A dynamic artist whose repertoire ranges from jazz to pop to art song to musical theater to the American Songbook, de Haas has performed on Broadway including Kiss of the Spider Woman, Carousel, Rent, Marie Christine and Dreamgirls (the concert version), and on recordings including his solo CD, Day Dreams: Variations on Strayhorn. On Sunday, November 20, Bay Area Cabaret is presenting his acclaimed show Stevie Wonder Songbook at Marine's Memorial Theatre in SF.

De Haas was happy to offer a chronicle of his musical roots. His father, bassist Eddie de Haas, was sideman to such artists as Chet Baker, Miles Davis, and Blossom Dearie. Eddie met and married Geraldine Bey in the early 1960s while she was part of her brother's trio, Andy and the Bey Sisters. In the mid-1970s, Geraldine produced several annual outdoor concert tributes to Duke Ellington, the precursors to the now-renowned Chicago Jazz Festival. Darius, born in 1968, grew up on the South Side of Chicago, where he and his older sister Aisha sang in school choirs. Darius went on to study drama and moved to New York to continue his career.
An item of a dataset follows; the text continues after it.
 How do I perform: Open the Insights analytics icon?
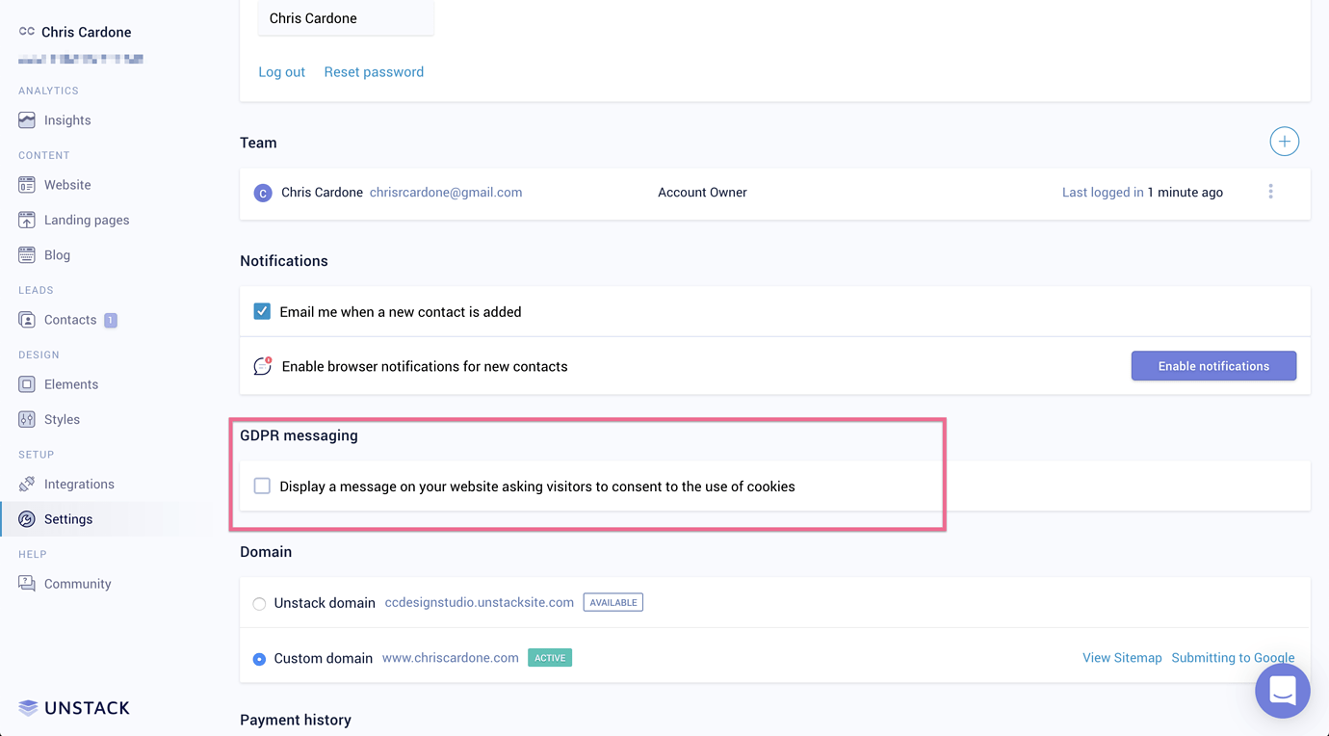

His out gay uncle, jazz vocalist Andy Bey (who is also openly HIV-positive), has long served as a role model.

It was while performing in Marie Christine with Audra MacDonald that de Haas developed a "hankering to do more concerts." Feeling that Billy Strayhorn's oeuvre was underappreciated by contemporary audiences, de Haas worked on the arrangements with musical director Deirdre Rodman, to bring his own sensibility to the work of the gay African American composer inextricably associated with Duke Ellington. Despite the praise heaped on the resulting recording, de Haas reflects that he no longer performs the material exactly the same way. Yearning to do things differently, to keep growing, is an experience all true artists share, he explained.
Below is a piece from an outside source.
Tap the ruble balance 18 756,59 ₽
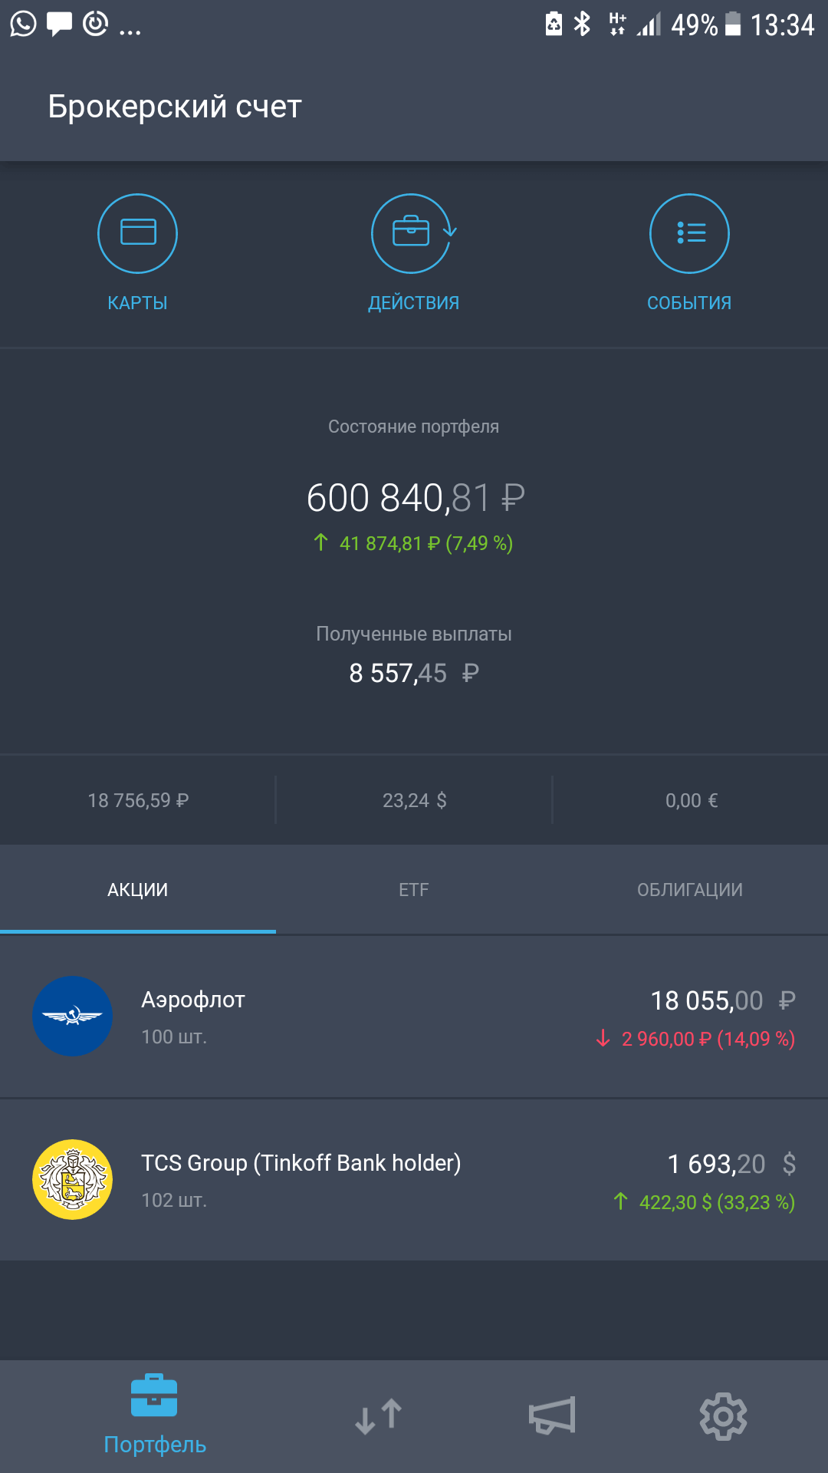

De Haas acknowledged that even now, as an out gay performer who's played a variety of roles, he still encounters directors who take pause casting him as a straight leading man. Suggesting that sometimes it's even gay casting directors who ignorantly discriminate, he refuses to hide, even if he doesn't always talk about his sexuality. His attitude is: "I do what I do, so get with the program, and let's move on." He also emphasized that he, along with other black actors, "have to fight for everything we get." He graciously acknowledges his debt to pioneering precursors Strayhorn, Bayard Rustin, and James Baldwin.

Passion fruit

As a child of the 1970s, de Haas would often steal into his sister's bedroom to listen to Innervisions, Songs in the Key of Life, Music of My Mind, and Fulfillingness' First Finale. "Stevie Wonder is like breathing, he's the soundtrack of my growing up," de Haas enthused. "I have to have his music in my life, just as I do Ray Charles, Aretha Franklin, Duke Ellington, and Billy Joel." Describing Wonder's extraordinary body of work, de Haas declares, "His music is hard. It requires great energy and stamina. He sings with such urgency and passion of the world's joys, ills, the sorrows of love. These songs were written in the post-Vietnam era, and I think it's appropriate to be singing them now, with this government and these hurricanes."

He's quick to add, "I don't think I sound like Stevie Wonder. I want to make his material my own." He's interested in reinvestigating the lesser-known works, which he identifies as "rangy musically," and makes the case for including Wonder in the Great American Songbook not by impersonating Wonder's style, but by demonstrating that his songs stand on their own regardless of who performs them. When de Haas developed the concert for Lincoln Center's American Songbook series in 2004, "I thought it was a one-off, but people ask for it over and over."

Originally presented with piano/keyboards, guitar, bass, drums, and two backup vocalists, de Haas is excited about performing the show "pared down to the bare bones," in an intimate setting with only himself and a piano. Seeing himself as following in the footsteps of the contemporary composers' songbooks recorded by Ella Fitzgerald and Sarah Vaughn in the 1950s, de Haas imagines someday recording his Wonder material. This young artist, intelligent, informed and passionately committed to performing the music he believes in, is determined to realize his dreams.